— Assignment —
Please give the name that the first full shipload of Quakers gave to their landing place in West Jersey, according to the text on the Friends' migration.

— Selected text —
■ ■ ■ ■
The colonization of West Jersey marked the start of yet another English folk-wandering, which might be called the Friends’ migration. Individual Quakers had begun to appear in the American colonies as early as the 1650s, only a few years after the Society of Friends had been founded in England. The earliest American Friends were mostly wandering evangelists and missionaries who were punished cruelly in the Puritan and Anglican colonies, just as they had been at home.2
The larger movement called the Friends’ migration began in earnest during the year 1675 when the first full shipload of Quakers disembarked in West Jersey, at a place which they named
Salem (from the Hebrew Shalom) “for the delightsomenesse of the land.” Other ships soon followed carrying some 1,400 people called Quakers to West Jersey by 1681.3
In the year 1682 the scale of this migration suddenly increased when twenty-three ships sailed into Delaware Bay with more than 2,000 emigrants who founded the colony of Pennsylvania. One of these vessels was the ship Welcome, which carried William Penn himself and 100 other Quakers on a ghastly voyage where smallpox was also a passenger and thirty died at sea of that dread disease. The Welcome was followed by ninety shiploads of settlers in three years from 1682 to 1685.4
The Friends’ migration continued into the early eighteenth century. Altogether, as many as 23,000 colonists moved to the Delaware Valley during the forty years from 1675 to 1715.5 The majority of these emigrants were either Quakers or Quaker sympathizers. So large were their numbers that in some parts of Britain’s North Midlands the number of Friends declined rapidly because of migration to America. In Derbyshire, for example, the Quaker population reached its peak in the 1690s and fell sharply thereafter for several generations. The leading historian of the Society of Friends in that county concludes that emigration was the primary cause of this depopulation.6 In parts of Wales the impact of the Friends’ migration was even greater. Monthly meetings of Welsh Quakers expressed deep concern about “runnings to America.” The historian of one small community in Penllyn, Wales, writes of the exodus for America that “It is not sufficient to say that Quakerism declined in Penllyn; it received a mortal blow.”7
During the early eighteenth century, the number of American Quakers increased very rapidly—doubling every generation. By the year 1750 Quakers had become the third largest religious denomination in the British colonies. Their 250 meeting houses were more numerous than the churches of any other faith except Congregationalists (465) and Anglicans (289). After the mid-eighteenth century the number of Quakers in British America continued to rise in absolute terms, but began to fall relative to other religious groups. Among all American denominations, Quakers slipped to fifth place by 1775 (with 310 meetings); ninth place by
1820 (350 meetings); and sixty-sixth place by 1981 (532 meetings). But in early America, the Friends were not a small sect.8
These Quaker immigrants were accompanied by many other colonists who were not members of the Society of Friends, but sympathized with the values of the sect.9 Throughout the Delaware Valley, in eastern Pennsylvania, West Jersey, northern Delaware and northeastern Maryland, travelers noted that Quaker meetings attracted a large attendance from neighbors who did not choose to join in any formal way or to subject themselves to its rigorous discipline. In 1742, for example, an English Quaker observed in West Jersey that “the meetings were very large and [with] great comings in of other people besides Friends, for 20 or 30 miles around in the country.”10 In Maryland’s Cecil County (the northeastern corner of that colony), the same traveler attended another Quaker meeting and noted that “abundance of people besides Friends were there.”11 Quaker schools throughout the Delaware Valley drew many children of other denominations. As late as 1795 Joshua Evans visited New Brunswick, New Jersey, and noted in his diary that “many of the people hereabouts have had an education among Friends, and are Friendly.”12
Together, these two groups of Quakers and Quaker sympathizers came to constitute a majority of English-speaking settlers in the Delaware Valley by the end of the seventeenth century. In 1702, James Logan reckoned that half the people of Pennsylvania were Quakers, and the rest were divided among many smaller groups. That guess, together with general estimates of population in these colonies suggests that at least 13,000 people were either Friends or “Friendly” in the Delaware Valley by 1700. This population increased very rapidly. By 1766, Benjamin Franklin estimated that between 60,000 and 70,000 Quakers lived in Pennsylvania alone. Many more dwelled in the neighboring colonies of West Jersey, northern Delaware and northern Maryland.
■ ■ ■ ■
— Supplied data —

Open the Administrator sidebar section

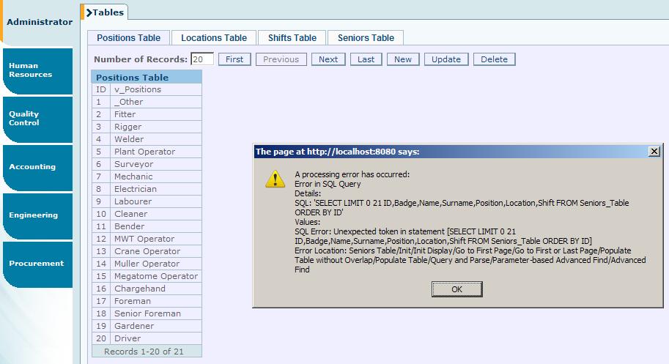[x=40, y=22]
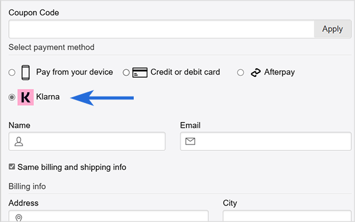This screenshot has height=222, width=355.
Task: Click the Klarna payment label
Action: [x=48, y=96]

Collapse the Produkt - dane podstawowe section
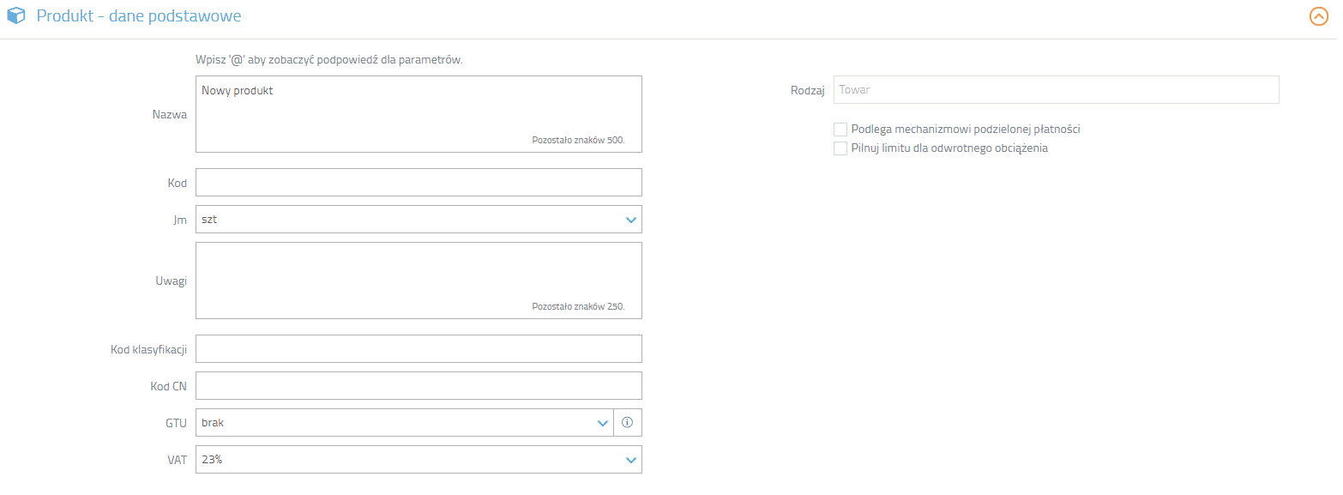point(1319,16)
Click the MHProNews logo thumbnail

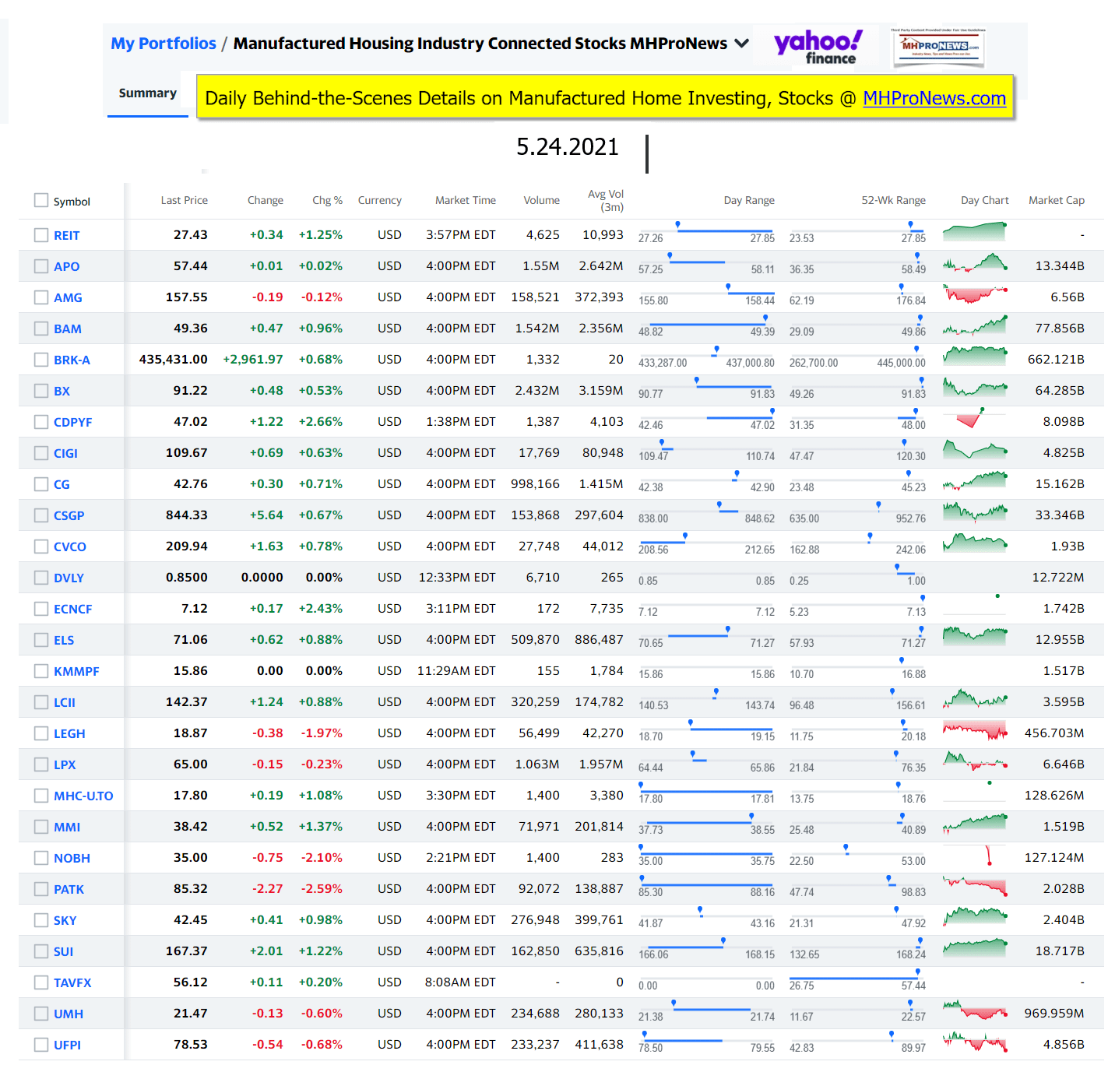point(938,47)
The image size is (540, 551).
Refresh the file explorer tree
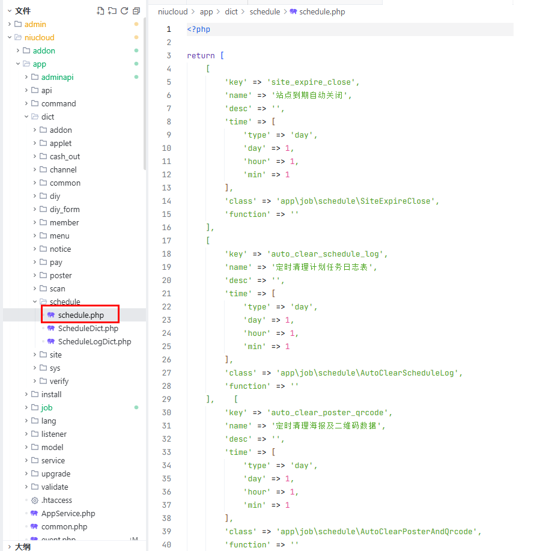tap(124, 11)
■ ■ ■ ■
— Result of the task —
Salem